Liposomes, also known as vesicles have been designed to encapsulate a cargo of pharmacological agents useful for in vivo purposes such as the diagnosis and treatment of various diseases and conditions. In addition, particulate matter in the form of therapeutic emulsions used as drug carriers, for example, has been shown to enhance therapeutic indices. These cargo-carrying liposomes and particulate matter have, experimentally, shown potential for being site-specific carrier systems for a variety of such agents. Agents so delivered to designated sites in vivo demonstrate significantly enhanced therapeutic indices. Concurrently, a decrease in unwanted side effects and wasted portions of dosages are achieved. Agents not so couried spread to nonspecific and often undesirable areas of the body, and possibly cause side effects.

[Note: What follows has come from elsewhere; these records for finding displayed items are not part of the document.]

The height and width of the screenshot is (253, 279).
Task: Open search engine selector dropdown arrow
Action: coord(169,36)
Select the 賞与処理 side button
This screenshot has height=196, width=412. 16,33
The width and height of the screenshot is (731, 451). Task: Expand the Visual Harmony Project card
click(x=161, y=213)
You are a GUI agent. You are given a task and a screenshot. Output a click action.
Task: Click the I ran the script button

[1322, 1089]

The advantages of the prior art in vive carrier system have been offset, however, by the deleterious effects of the body's reticuloendothelial system (the "RES"), mainly the liver and spleen. The RES is the body's defense system, acting to screen the body's circulation. The RES will gradually scavenge from the circulation all material it considers foreign. Liposomes and particulate matter have certain physical characteristics which render them susceptible to removal by the RES. Once recognized, liposomes and particulate matter, whether given or not given a site-specific molecule for site-specific delivery, are quickly phagocytosed by the RES along with their cargo. These prior revolutionary carrier systems have, until the present invention, and the preceding invention of U.S. Pat. No. 4,501,728, remained hampered by the RES.

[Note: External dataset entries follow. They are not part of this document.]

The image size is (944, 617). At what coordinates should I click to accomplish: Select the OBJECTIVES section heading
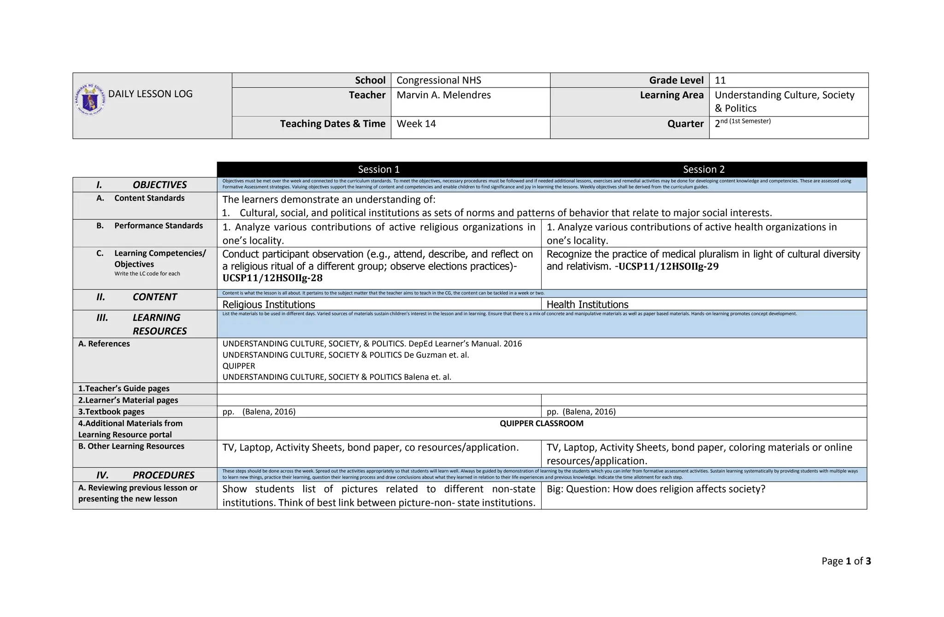click(x=159, y=185)
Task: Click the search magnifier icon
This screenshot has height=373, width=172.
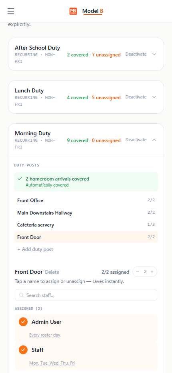Action: click(22, 295)
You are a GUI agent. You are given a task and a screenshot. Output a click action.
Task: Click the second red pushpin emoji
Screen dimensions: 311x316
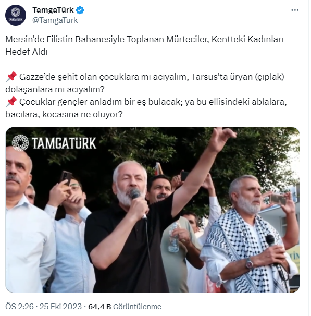point(11,102)
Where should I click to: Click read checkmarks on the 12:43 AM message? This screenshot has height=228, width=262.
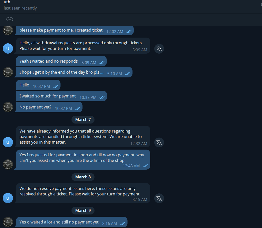click(145, 166)
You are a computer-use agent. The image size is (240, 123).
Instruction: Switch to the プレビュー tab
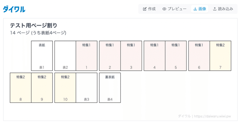[x=174, y=9]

In said earlier invention, U.S. Pat. No. 4,501,728, the sialic acid mechanism for RES avoidance is a system consisting essentially of a biochemical membrane having sialic acid residues that mask the surface membrane from recognition by the RES cells.
Despite the successful application of sialic acid residues to the liposome carrier system and particulate matter, liposomes so disguised from the RES were nevertheless eventually subject to enzymatic action of endogenous neuraminidase in the blood. Specifically, it was found that neuraminidase eventually cleaves the chemical bond between sialic acid and its attached sugar (galactose), thereby allowing the galactose (sugar) on the surface of the liposome to be recognized by the RES's Ashwell receptor of the liver.
Enzymatic removal of the sialic acid is time-dependent. Liposomes or particulate matter intended to circulate for longer periods of time in the vascular system or until localized to a binding-site, are removed by the RES once the sialic acid mask is compromised or lost.